Oral Presentation GENEMAPPERS 2026

Leveraging genetic associations to discover cell type-specific pathways amenable to RNA-based therapeutics for Crohn's disease (#37)

Rika Tyebally 1 2 , Albert Henry 1 2 3 , Anne Senabouth 1 2 3 , Rachael Zekanovic 2 , Etienne Masle-Farquhar 4 5 , Caitlin Bartie 2 , Caroline Giardina 1 4 , David Zahra 4 , Aiden Telfser 1 4 , Alexander Corr 4 , Andrew McCorkindale 4 , Jayden Fan 2 , Agota Tuzesi 2 , Drew Neavin 2 , Ashish Mehta 2 , Deborah Burnett 6 , Seyhan Yazar 4 , Angli Xue 1 2 3 , Joseph Powell 1 2 3
  1. Faculty of Medicine and Health, University of New South Wales, Sydney
  2. Translational Genomics, Garvan Institute of Medical Research, Sydney, New South Wales, Australia
  3. UNSW Cellular Genomics Futures Institute, University of New South Wales, Kensington, Sydney, New South Wales, Australia
  4. Garvan Institute of Medical Research, Sydney
  5. St Vincent's Clinical School, Sydney
  6. School of Biomedical Sciences, University of New South Wales, Sydney, New South Wales, Australia

Crohn’s disease is a chronic, multifactorial inflammatory disease impacting the gastrointestinal system, with a significant genetic component to disease risk. Genetic association studies have advanced our biological understanding of Crohn’s disease and therapeutic development. However, the majority of Crohn’s disease genetic associations (>300 loci) reside in non-coding regions with unknown biological mechanisms, leaving them unleveraged. Additionally, current therapeutics for Crohn’s disease are not equally effective across patients, underscoring the need for a better understanding of disease biology and genetics-led drug discovery. We leveraged a large blood single-cell eQTL cohort (TenK10K Phase I, n = 1,925), and Crohn’s disease GWAS summary statistics (N = 59,957 (NFE), 367,586 (meta)) to identify genes with cell type-specific pleiotropic effects on Crohn’s disease and gene expression. We applied summary data-based multi-instrument Mendelian Randomisation developed for two independent eQTL and GWAS cohorts. We identified 510 genes (pSMR multi FDR<0.05) across 28 blood cell types, and correlated expression between immune cells from blood and gastrointestinal tissue to support the utility of single cell-blood eQTL. We developed a holistic prioritisation score for each gene based on biological plausibility, bulk eQTL MR results from relevant tissues, monogenic immune disease databases, and differential expression in Crohn’s disease.
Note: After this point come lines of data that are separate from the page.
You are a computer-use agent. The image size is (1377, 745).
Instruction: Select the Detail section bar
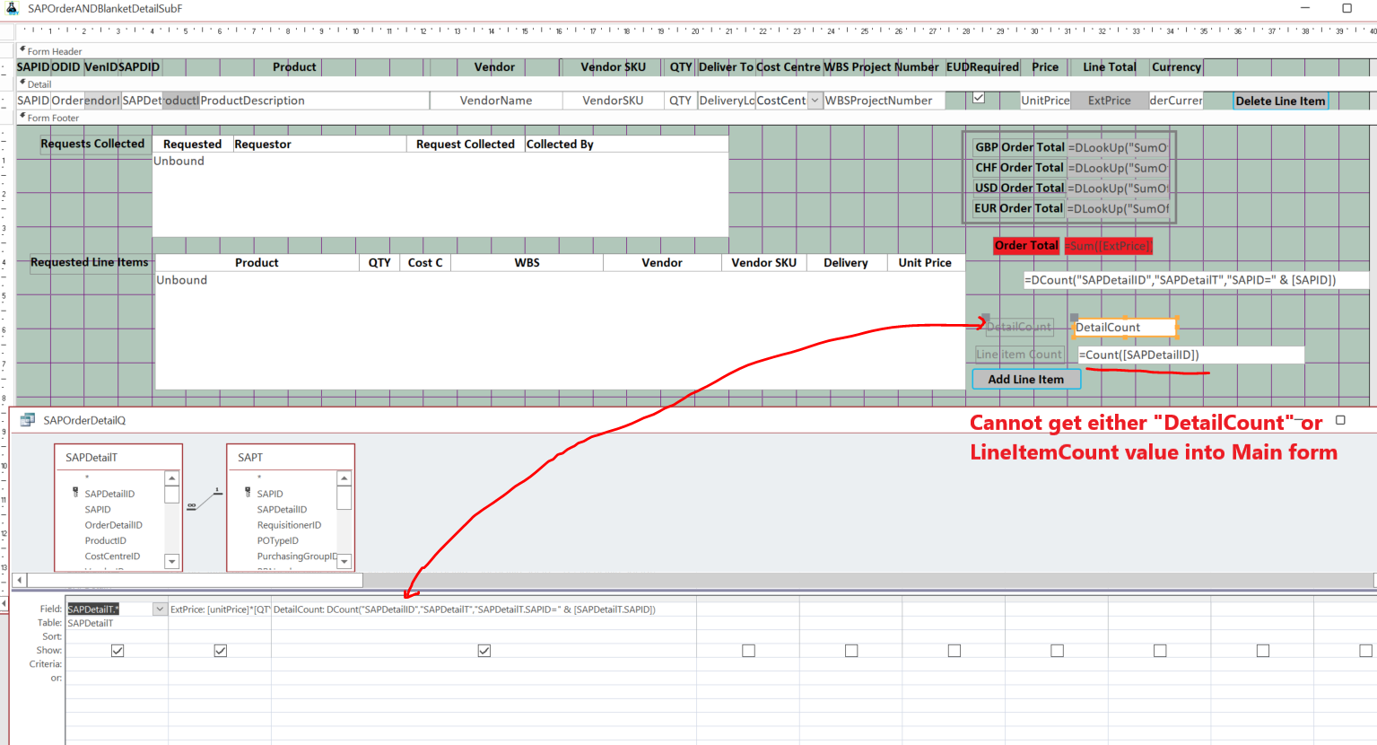click(x=39, y=84)
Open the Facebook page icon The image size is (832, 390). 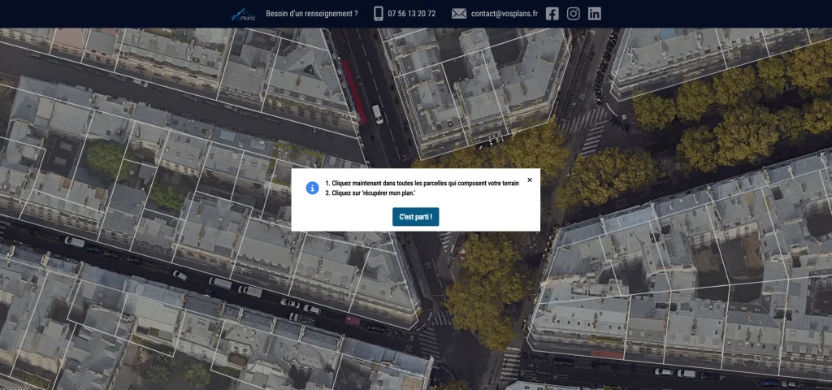pyautogui.click(x=553, y=14)
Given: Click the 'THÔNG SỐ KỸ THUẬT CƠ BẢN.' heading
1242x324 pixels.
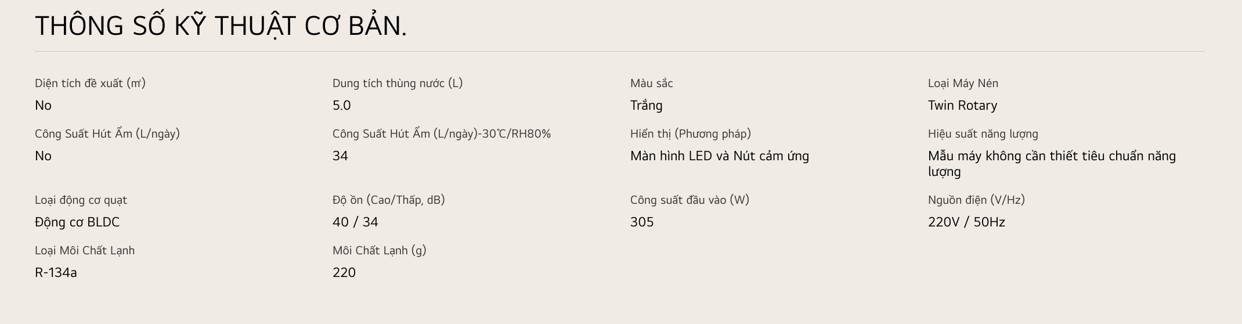Looking at the screenshot, I should pyautogui.click(x=221, y=26).

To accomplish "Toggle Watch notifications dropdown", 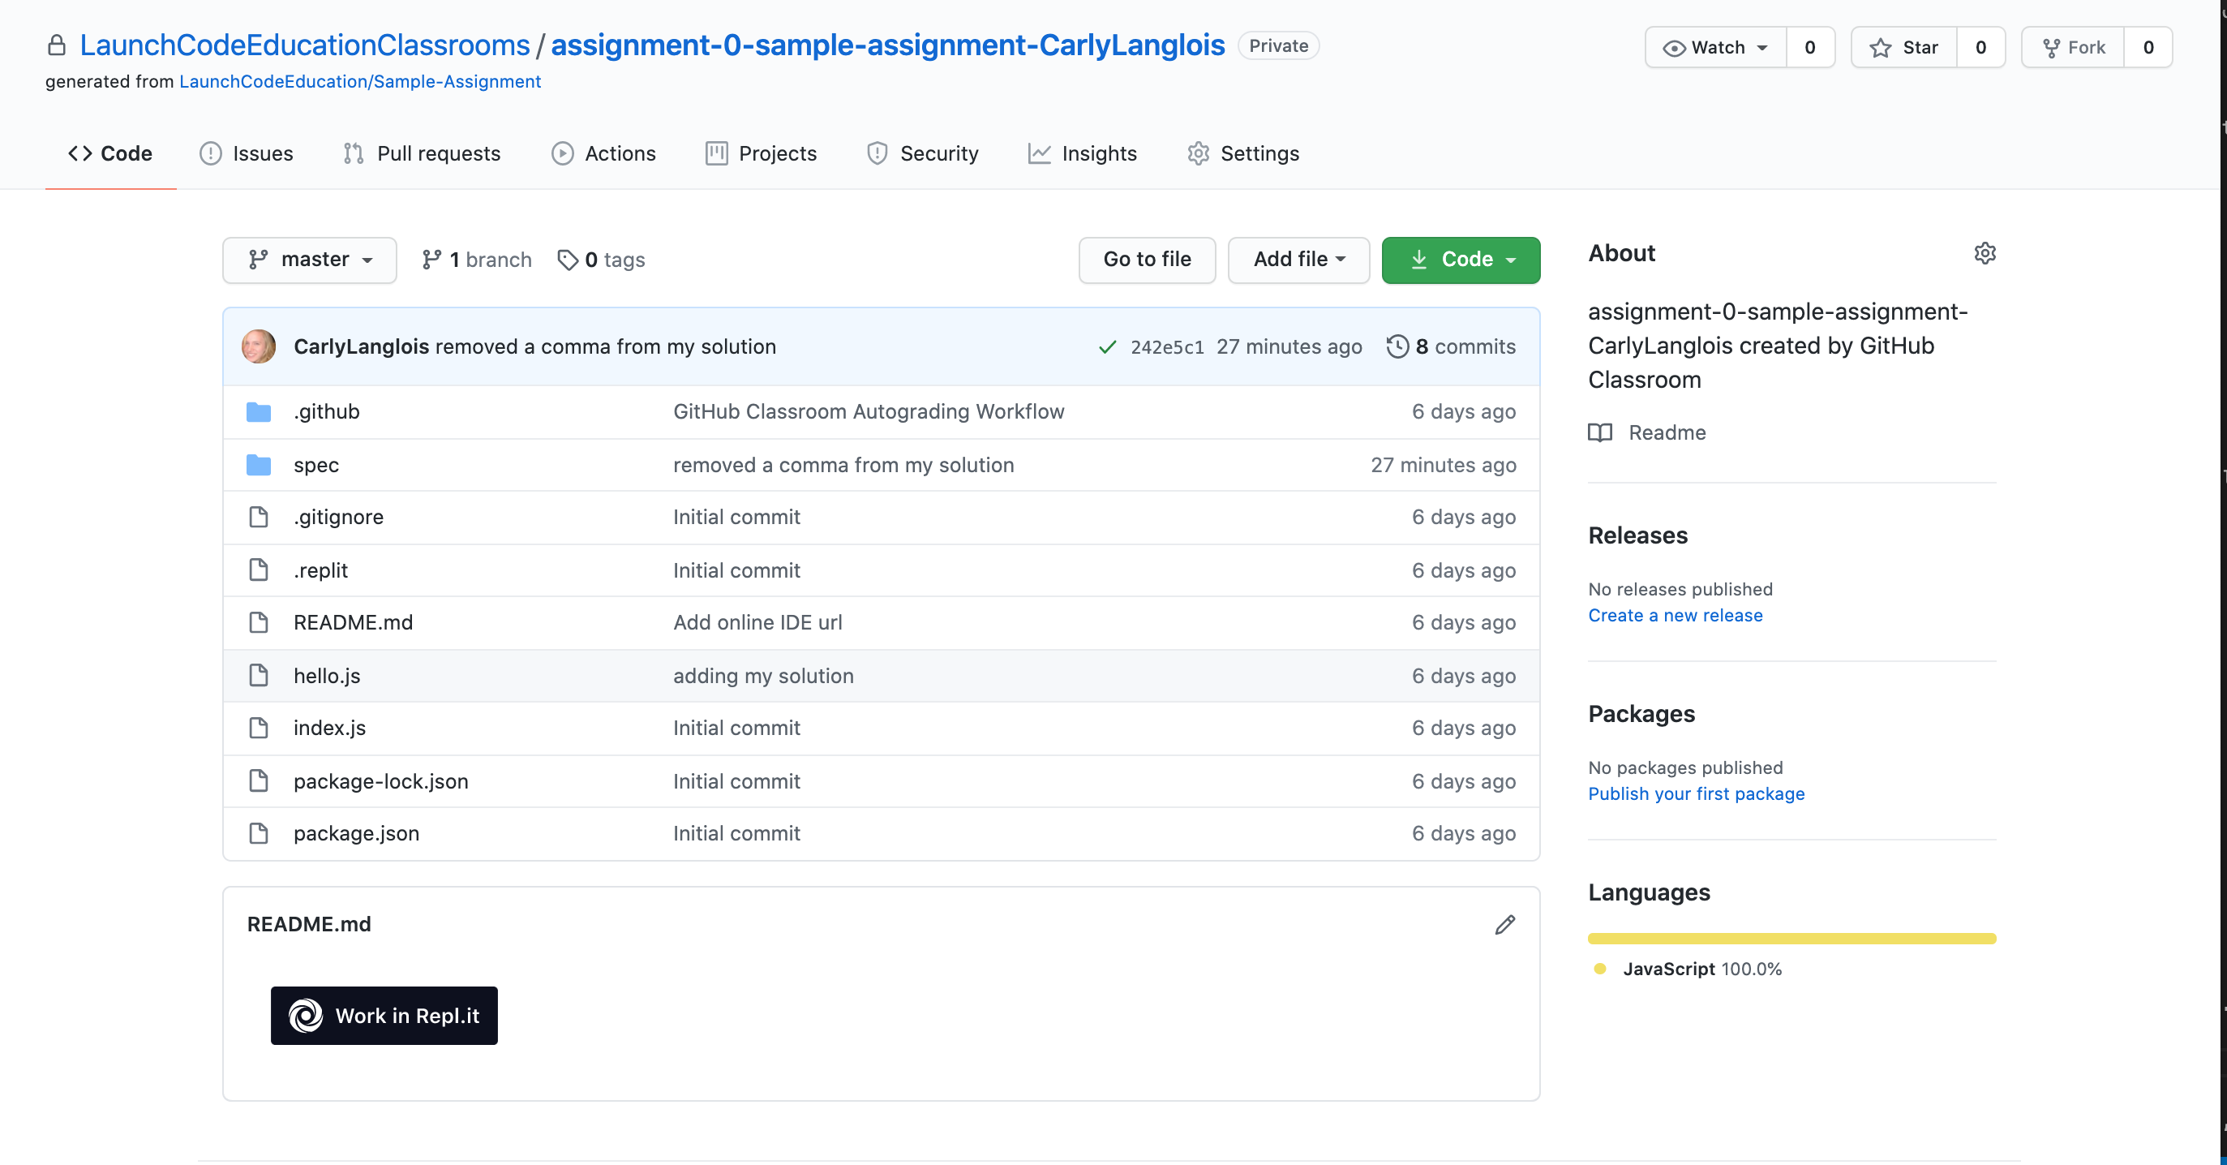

We found that the prioritised genes participate in gene regulatory networks that are dysregulated in a cell type-specific manner in Crohn’s disease tissue, highlighting the transcription factors IRF1 and ZBTB38 and their target genes in CD4+ and CD8+ T cells.  We investigated the therapeutic potential of targeting these pathways by non-viral, exogenous delivery of mRNA in primary T cells from healthy individuals in vitro, paired with deep molecular and cellular profiling. Preliminary evidence supports ZBTB38, CCDC88B and SYNGR1 as T cell-specific therapeutic targets. In summary, our work contributes towards genetics-led development of RNA-based therapeutics to target cell type-specific pathway dysregulation in Crohn’s disease.